The federal agency’s October inflation number marked an increase from 2.2 per cent in September and pushed the reading a little farther away from the Bank of Canada’s ideal, two per cent target.

Economists had expected October inflation to be 2.2 per cent, according to a poll by Thomson Reuters Eikon.

Year-over-year prices at the pump were 12 per cent higher in October, air transportation prices were up 9.4 per cent and mortgage interest costs climbed seven per cent, the report said.

The downward pressure month was led by prices declines of 7.2 per cent for video equipment, four per cent for telephone services and 3.9 per cent for traveller accommodation, compared to a year earlier.

Prices were higher last month in all provinces compared to October 2017, but Alberta was the only one to show a slower pace of inflation. A year earlier Alberta’s inflation rate was three per cent, while last month the pace was 2.8 per cent.

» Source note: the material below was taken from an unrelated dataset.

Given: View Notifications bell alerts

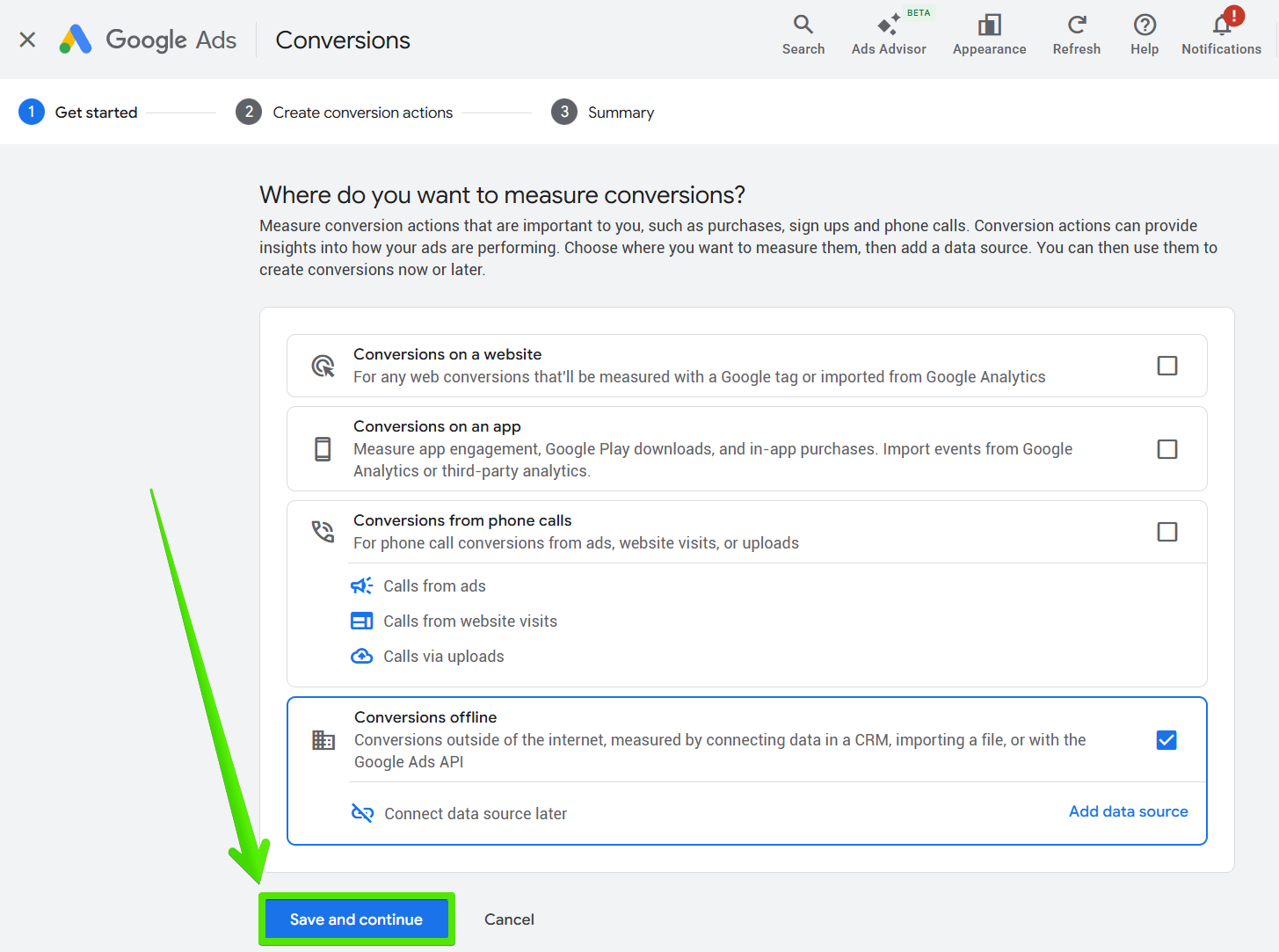Looking at the screenshot, I should point(1221,35).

In Ontario, Statistics Canada said energy prices slid 2.4 per cent on a month-to-month basis after the provincial government got rid of its carbon cap and trade program, which had been introduced last January.

The average of the agency’s three core inflation readings, which omit more-volatile items like gas prices, edged slightly higher to two per cent last month to hit the Bank of Canada’s bull’s-eye. The average core, or underlying, measure was 1.93 per cent in September, 2.03 per cent in August and 1.97 per cent in July.

The central bank pays close attention to core inflation ahead of its interest-rate decisions — and it can raise its trend-setting rate as a way to keep inflation from rising too high. It aims to keep inflation within a range of one to three per cent, with the two per cent mid-point as its primary target.

Bank of Canada governor Stephen Poloz’s next interest-rate announcement is scheduled for Dec. 5.

In a separate report Friday, Statistics Canada said retail sales for September moved up 0.2 per cent compared with August. Month-to-month retail trade was essentially unchanged in August and saw an increase of 0.2 per cent in July.

The September increase brought retail trade to $50.9 billion for the month.

The main contributor behind the increase were higher sales, of 0.9 per cent, at food and beverage stores. Supermarkets saw sales rise 1.7 per cent, which more than made up for a 1.7 per cent decline in beer, wine and liquor stores.

Sales also rose at general merchandise stores by 1.2 per cent, while motor vehicle and parts dealers saw an increase of 0.5 per cent.